**GOAL OF THE EXERCISE:**
Starting at the line containing "The image size is (1456, 819)." and ending at the line containing "point(1087,130)", copy those records with "label" swapped for "button" and nothing else changed. Leave the pictures out.

**MATERIAL TO PROCESS:**
+++

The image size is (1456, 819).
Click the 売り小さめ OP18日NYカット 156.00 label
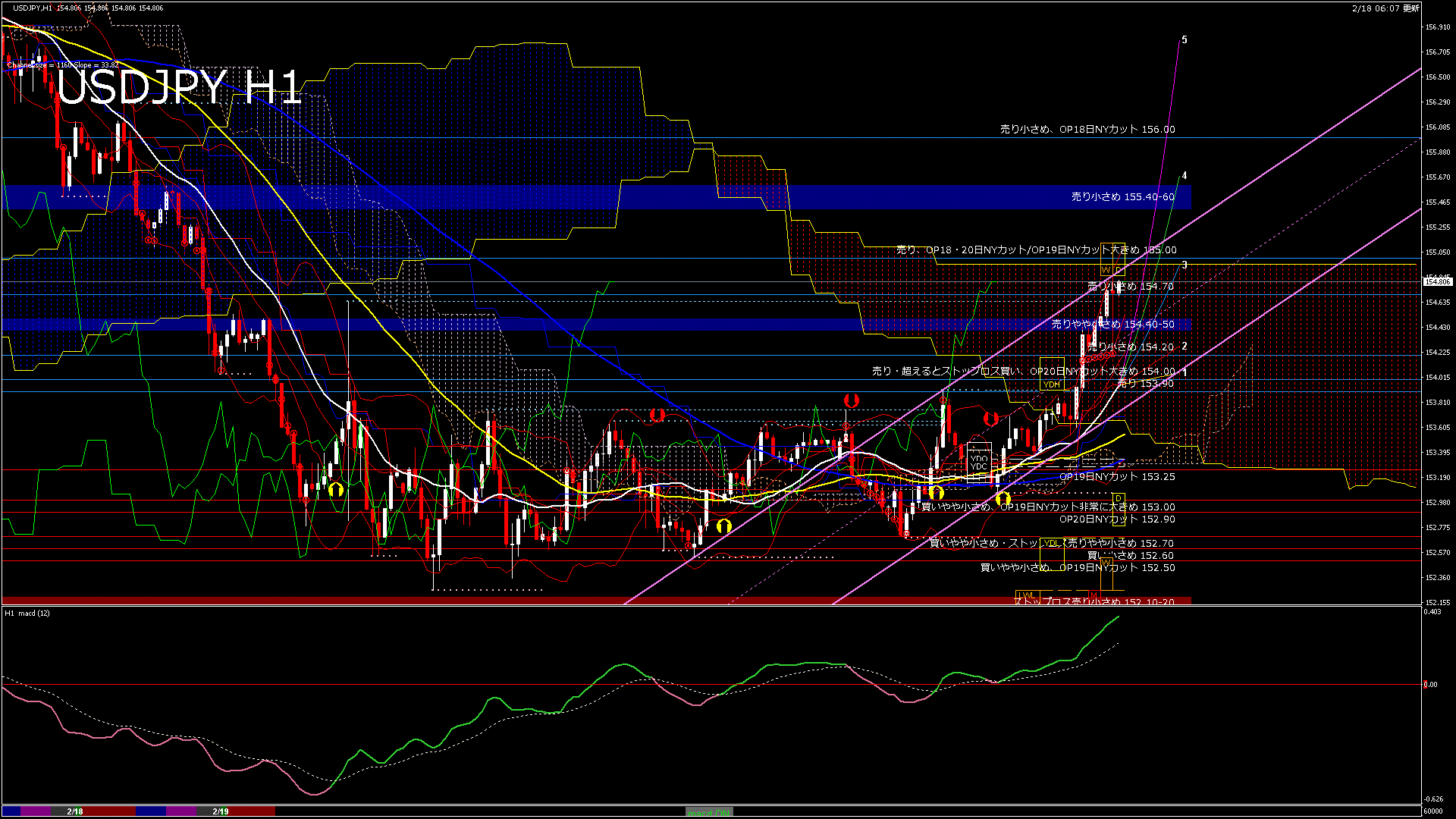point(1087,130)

+++

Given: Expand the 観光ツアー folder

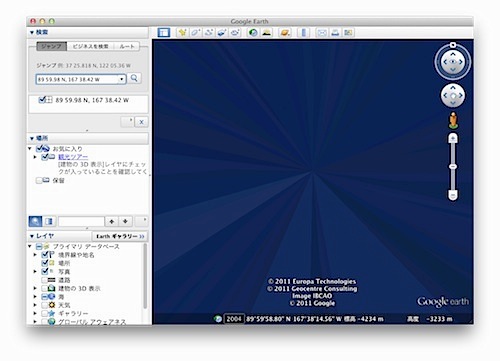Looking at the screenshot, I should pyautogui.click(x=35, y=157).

+++

**OUTPUT OF THE TASK:**
The image size is (1456, 819).
Click the 売り小さめ OP18日NYカット 156.00 button
point(1087,130)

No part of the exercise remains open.